-- START OF TEXT SEGMENT --

Open justice is observed in the ordinary course in that the public are able to attend all hearings.  The press are also entitled to be there, and are able to report as extensively as they wish and they do so.  Courts should in principle welcome public exposure of their work in the courtroom, subject of course to their obligation to ensure that proceedings are fair.  The foundational constitutional values of accountability, responsiveness and openness apply to the functioning of the judiciary as much as to other branches of government.  These values underpin both the right to a fair trial and the right to a public hearing (ie the principle of open courtrooms).  The public is entitled to know exactly how the judiciary works and to be reassured that it always functions within the terms of the law and according to time-honoured standards of independence, integrity, impartiality and fairness.”[31]

 

[42]         More recently in Shinga v The State,[32] Yacoob J explained the constitutional interest in open court rooms in the following terms:

 

“Seeing justice done in court enhances public confidence in the criminal-justice process and assists victims, the accused and the broader community to accept the legitimacy of that process.  Open courtrooms foster judicial excellence, thus rendering courts accountable and legitimate.  Were criminal appeals to be dealt with behind closed doors, faith in the criminal justice system may be lost.  No democratic society can risk losing that faith.  It is for this reason that the principle of open justice is an important principle in a democracy.”[33]

 

There is much to be said for the contention of Independent Newspapers and the amicus that open justice is a crucial factor in any consideration of a request to limit public disclosure of a court record.  That is particularly so when one deals with an appeal record the disclosure of which to the public was not restricted by an order of the court from which the appeal emanates.

-- END OF TEXT SEGMENT --
-- START OF RAW DATA --

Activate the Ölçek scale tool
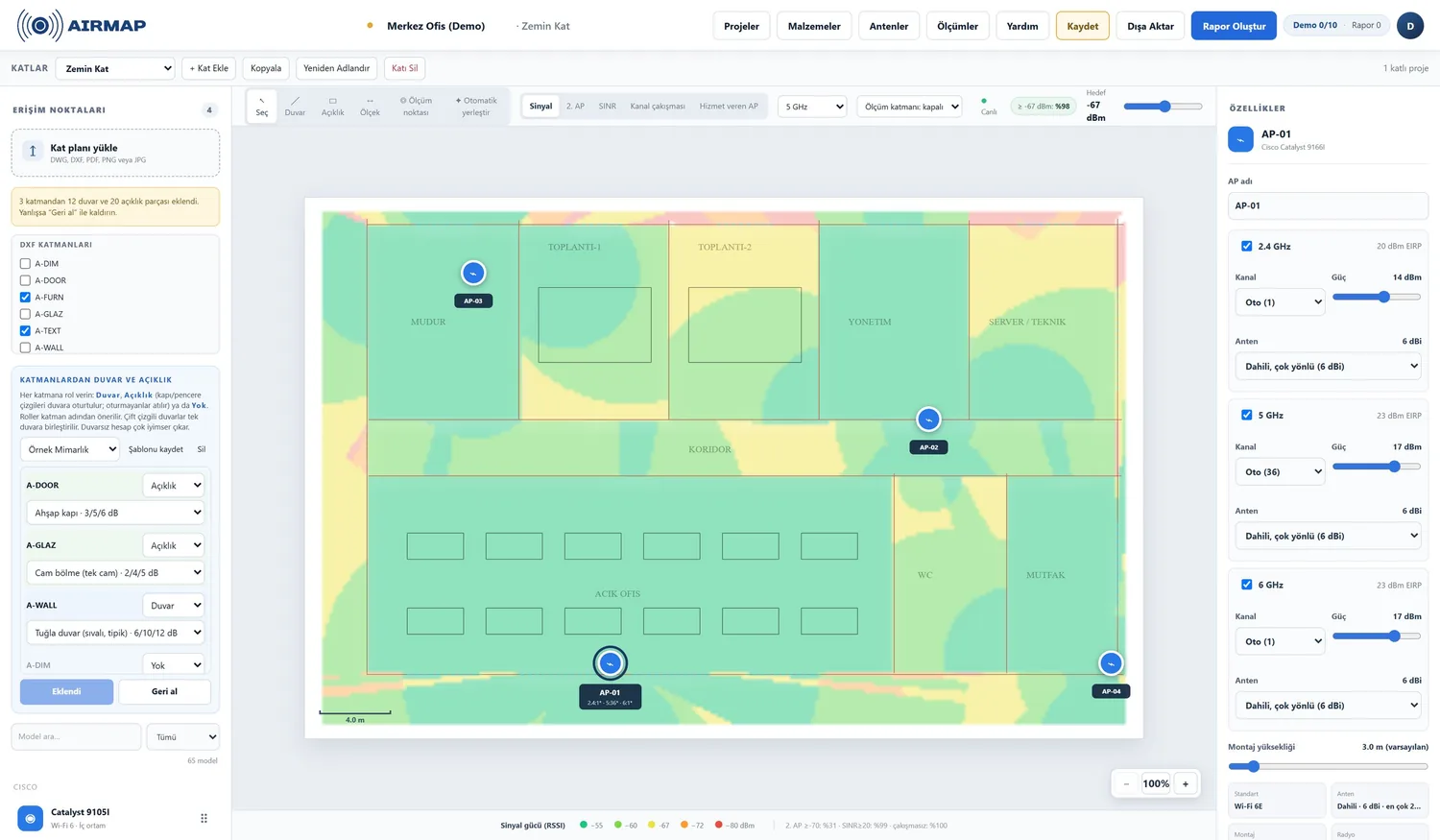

-- END OF RAW DATA --

▸ **OBJECTIVE 1**
In the excerpt on open justice, who explained the constitutional interest in open courtrooms in Shinga v The State?
▸ **OBJECTIVE 2**
Repeat the part of the excerpt on open justice that opens with the words containing "There is much" and closes with "the appeal emanates.".
▸ **OBJECTIVE 3**
Write the next part of the excerpt on open justice, starting after its final sentence.
The lines are separate material and have no connection to the excerpt on open justice.

▸ **EXERCISE RESPONSE 1**
Yacoob J

▸ **EXERCISE RESPONSE 2**
There is much to be said for the contention of Independent Newspapers and the amicus that open justice is a crucial factor in any consideration of a request to limit public disclosure of a court record.  That is particularly so when one deals with an appeal record the disclosure of which to the public was not restricted by an order of the court from which the appeal emanates.

▸ **EXERCISE RESPONSE 3**
 

[43]         I am, however, unable to agree with the submission that a restriction placed on public access to proceedings is only permissible as an exceptional occurrence and that the party seeking to restrict the court record bears a true onus of demonstrating that the restriction is justifiable.  The logical consequence of this stance is that all court records may not be restricted except in exceptional circumstances, by a court order after a formal application, on notice to interested parties and after a hearing in an open court.  In other words, I accept that the default position is one of openness.  My difficulty arises in defining the circumstances in which that default position does not apply.  As will become apparent later, I cannot accept the argument that the default position may only be disturbed in exceptional circumstances.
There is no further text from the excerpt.